Today, Pachama has grown to 64 team members distributed around the world with experience building and scaling the most innovative companies of the 21st century, including SpaceX, OpenAI, Tesla, Airbnb, NASA, Facebook, Impossible, and more.
Where to from here?
We envision a future where Pachama becomes the premier ecosystem services market for corporates, governments, and individual consumers across a portfolio of forestation (forest carbon), ocean conservation (blue carbon), and regenerative agriculture (soil carbon).
But first, Pachama is harnessing its brand power and demand-side relationships to move upstream - originating and verifying carbon projects the same way that Netflix went from streaming movies to creating original, exclusive content.
Learn more about what’s next for Pachama here and its open roles to see how you can join the force of nature.
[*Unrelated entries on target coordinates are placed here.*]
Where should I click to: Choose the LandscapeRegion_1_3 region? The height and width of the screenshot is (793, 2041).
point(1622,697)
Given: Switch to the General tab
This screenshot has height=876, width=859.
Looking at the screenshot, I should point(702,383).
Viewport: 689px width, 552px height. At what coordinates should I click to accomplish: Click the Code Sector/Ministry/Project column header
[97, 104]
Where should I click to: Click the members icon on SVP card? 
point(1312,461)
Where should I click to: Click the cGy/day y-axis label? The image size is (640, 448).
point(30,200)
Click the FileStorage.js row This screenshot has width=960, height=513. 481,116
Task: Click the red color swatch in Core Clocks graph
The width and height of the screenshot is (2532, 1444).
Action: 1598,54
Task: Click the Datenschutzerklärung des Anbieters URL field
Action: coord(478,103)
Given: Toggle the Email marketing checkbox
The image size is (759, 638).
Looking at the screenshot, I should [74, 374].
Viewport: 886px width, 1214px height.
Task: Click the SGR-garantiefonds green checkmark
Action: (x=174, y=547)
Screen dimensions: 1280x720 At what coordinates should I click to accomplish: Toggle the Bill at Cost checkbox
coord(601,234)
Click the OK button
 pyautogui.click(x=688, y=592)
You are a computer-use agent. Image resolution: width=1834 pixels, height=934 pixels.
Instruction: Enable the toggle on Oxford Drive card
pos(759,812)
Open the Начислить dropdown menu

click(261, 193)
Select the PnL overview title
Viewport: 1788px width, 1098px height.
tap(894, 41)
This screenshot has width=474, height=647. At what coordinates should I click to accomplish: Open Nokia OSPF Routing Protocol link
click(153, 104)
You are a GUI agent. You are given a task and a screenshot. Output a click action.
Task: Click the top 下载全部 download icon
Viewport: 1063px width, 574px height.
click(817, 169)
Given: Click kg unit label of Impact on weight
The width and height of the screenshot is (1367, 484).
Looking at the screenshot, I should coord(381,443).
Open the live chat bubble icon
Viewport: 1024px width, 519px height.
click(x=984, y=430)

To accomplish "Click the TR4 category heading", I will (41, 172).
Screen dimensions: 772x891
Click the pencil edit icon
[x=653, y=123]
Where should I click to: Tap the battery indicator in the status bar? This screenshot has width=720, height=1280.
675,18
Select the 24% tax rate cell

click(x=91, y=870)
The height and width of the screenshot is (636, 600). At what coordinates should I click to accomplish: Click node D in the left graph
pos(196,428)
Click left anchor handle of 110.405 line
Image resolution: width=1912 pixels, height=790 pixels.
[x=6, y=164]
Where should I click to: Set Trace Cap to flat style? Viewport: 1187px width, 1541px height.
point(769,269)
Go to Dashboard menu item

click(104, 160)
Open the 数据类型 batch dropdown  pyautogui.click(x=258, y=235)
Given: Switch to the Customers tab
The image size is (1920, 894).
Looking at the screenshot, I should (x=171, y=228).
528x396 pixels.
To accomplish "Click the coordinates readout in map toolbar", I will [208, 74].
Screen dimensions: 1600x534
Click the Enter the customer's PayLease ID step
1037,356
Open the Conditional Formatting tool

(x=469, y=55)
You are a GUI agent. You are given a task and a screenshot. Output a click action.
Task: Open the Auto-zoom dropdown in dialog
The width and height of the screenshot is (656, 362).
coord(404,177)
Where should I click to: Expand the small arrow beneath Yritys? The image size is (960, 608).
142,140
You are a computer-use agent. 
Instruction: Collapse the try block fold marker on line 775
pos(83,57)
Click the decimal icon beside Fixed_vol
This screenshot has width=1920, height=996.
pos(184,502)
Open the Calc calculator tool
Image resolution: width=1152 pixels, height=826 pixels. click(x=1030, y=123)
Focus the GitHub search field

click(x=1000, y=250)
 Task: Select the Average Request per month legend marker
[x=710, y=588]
I love your newsletter Parker and Pachama seems like a smart investment for the fund. However, I have a question about the size of the voluntary market. You say it will be $100 in size by 2030, but I think you mean that is someone's (your's? BCG's?) forecast. Please explain more about how you think that will develop. One way would be if the voluntary market becomes a mandatory one via regs. I think that would be great, but it doesn't seem like we can count on that. If so, we have to presume that something else compels corporations to spend a lot more on offsets than they spend today. I'm strongly in favor of such an outcome of course but not sure about how likely it is. How do you think it will happen absent regs?